One that stands out for me was in the September of last year when the Orchestra of Opera North played Brahms Piano Concerto No.1 and Berlioz Symphonie Fantastique. The pieces complimented themselves paradoxically in their opposition to each other. The opening of the Brahms was immense and I was blown over by the last movement of the Berlioz. They both are pieces that need to be heard live.


----------



## Pieck (Jan 12, 2011)

Today I listened to Maisky in concert plays Variations on a Rococo Theme, and Kol Nidrei. Was excellent.


----------



## Nix (Feb 20, 2010)

Levin conducting the BSO playing Mahler 2 was pretty amazing. Also recently attended a concert with 2 NEC alumni string quartets- one playing Haydn 74, the other Beethoven Op. 131, and then combining to play the Mendelssohn Octet.
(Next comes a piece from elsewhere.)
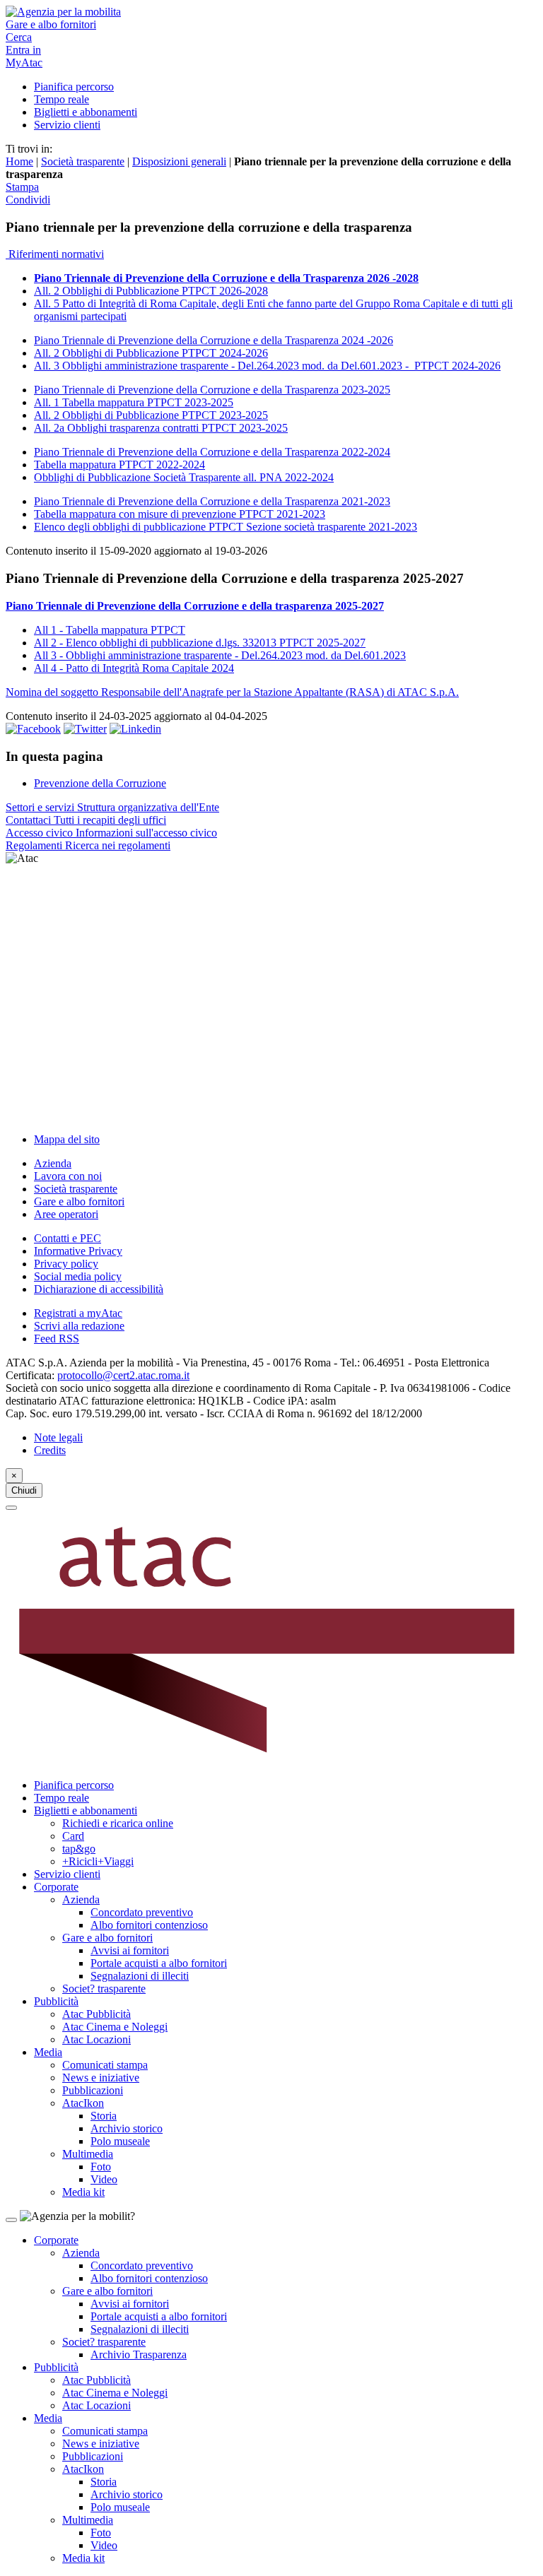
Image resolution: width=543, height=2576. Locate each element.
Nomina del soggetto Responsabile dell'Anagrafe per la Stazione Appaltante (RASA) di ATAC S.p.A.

Awesome performances with the added perk of it being free.


----------



## Alrapo (Mar 18, 2011)

One concert that always comes back to my mind was a performance of the Russian National Orchestra in Mechanics Hall, Worcester MA a few years ago. Truthfully, I cannot remember exactly what the program was for the concert, but what made it stand out for me was just the sound of the orchestra. I have heard different orchestras before, but this one just sounded so perfectly in pitch and synchronized. The sound seemed so pure.
I do know they played a Mozart flute concerto, which of course made it all the better.


----------



## hespdelk (Mar 19, 2011)

Some years ago I was able to catch the Concertgebouw orchestra on tour with Riccardo Chailly. The highlight of the program for me was excerpts from Prokofiev's Romeo and Juliet - my favourite recording of this work is with the same orchestra, but that night they outdid themselves.

It was also a powerful reminder of just how lacking even the best sound system and recording is compared to hearing a truly great orchestra live..


----------